Si l’on fait le compte exact des aides sociales de toutes sortes et des coûts directs et indirects du chômage, on s’apercevra certainement que les disponibilités sont suffisantes pour financer de tels emplois ; c’est, je crois, un candidat à la présidence de la République qui disait dans sa campagne que le coût d’un chômeur était de 120 000F annuels (à l’époque, on parlait en francs), et que cette somme était sans doute suffisante pour créer un emploi. Je crois même me rappeler que ce candidat a gagné… De plus, ces emplois ne seraient pas exempts du paiement des cotisations sociales, ni de celui des impôts directs, à la différence des bénéficiaires d’indemnités de chômage ou du RSA. De plus, s’il est vrai que le secteur quaternaire est celui des emplois non rentables économiquement, cela ne veut pas dire que leurs produits ou services seraient gratuits ! Notre épicière communale de tout à l’heure ne donne pas ses marchandises, elle fait même une marge en les vendant ! Simplement, cette marge est insuffisante à elle seule à financer son activité et son salaire, mais elle participe à son financement.

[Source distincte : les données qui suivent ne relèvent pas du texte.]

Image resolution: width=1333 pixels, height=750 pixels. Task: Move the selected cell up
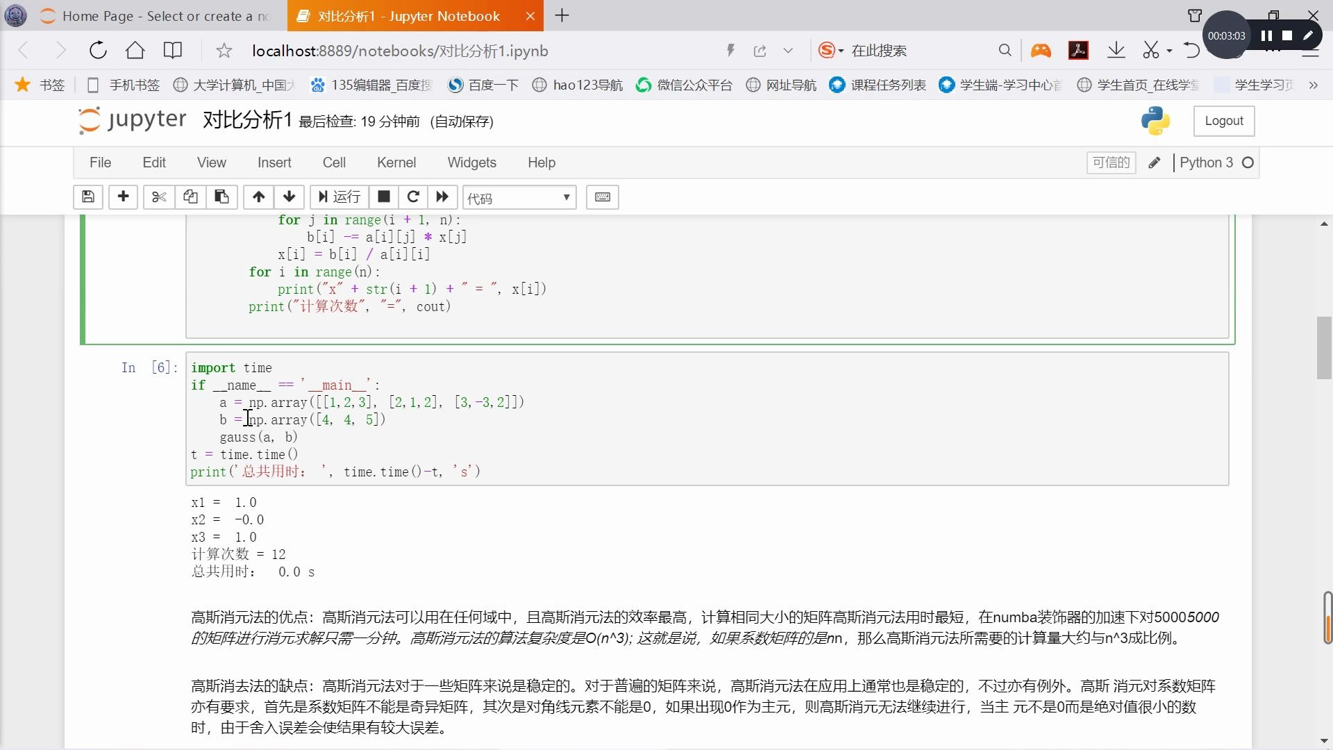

De même, si une activité artisanale est maintenue alors que sa faible rentabilité la condamnerait à disparaître du secteur secondaire, ses produits rapporteraient quand même de l’argent, et les « subventions » ne représenteraient alors que l’appoint nécessaire à la rémunération des travailleurs, ce qui coûterait bien moins cher que de les mettre au chômage.

Enfin, le système nécessiterait une organisation de coordination, que nous pourrions appeler la Sécurité Sociale de l’Emploi, qui serait la même chose que l’assurance chômage, plus le droit de se voir proposer un emploi correspondant à ses capacités. Ce nouveau droit se développerait corrélativement au développement du secteur quaternaire, qui seul pourrait générer l’émergence d’emplois disponibles en nombre suffisant. Bien entendu, il ne s’agit pas de « mettre les chômeurs au travail » de façon autoritaire, comme le disent quelquefois les « grands Y’a qu’à » du café du commerce, mais de créer des fonctions nouvelles : orienter et proposer un placement aux travailleurs, de façon définitive ou transitoire, et organiser les formations nécessaires pour que les travailleurs intéressés accèdent aux compétences requises.

Comment faire fonctionner une telle institution ? Bien sûr, la mise en œuvre de ce système est du ressort de l’Etat et des collectivités locales. Si Pôle Emploi est capable de gérer une population de 7 ou 8 millions de sans-emploi face à un marché de l’emploi complètement déprimé, elle pourrait, au cas où des emplois quaternaires se développeraient en nombre suffisant, jouer sans difficulté un rôle d’orientation et de coordination. Ce que nous n’avons pas encore, c’est un Etat qui prend en charge de façon volontariste non plus le chômage, mais la création d’emplois, et qui pilote et coordonne l’action des structures existantes, après les avoir réformées et réaffectées. La sécurité sociale du travail est possible, mais c’est l’Etat central et ses prolongements décentralisés les collectivités locales qui doivent en bâtir les structures.

La création d’un véritable droit au travail dans notre société développée est souhaitable et possible, bien qu’encore utopique. Souhaitable parce que seul le travail rémunéré permet à l’homme de se sentir autonome, et parce que seul le travail de l’homme contribue au bon fonctionnement de la société. Elle est possible parce que les gisements d’emploi existent dans un secteur quaternaire de l’économie, et parce que nos états modernes disposent des ressources financières et organisationnelles nécessaires, même si elles sont à adapter à leur nouvelle mission.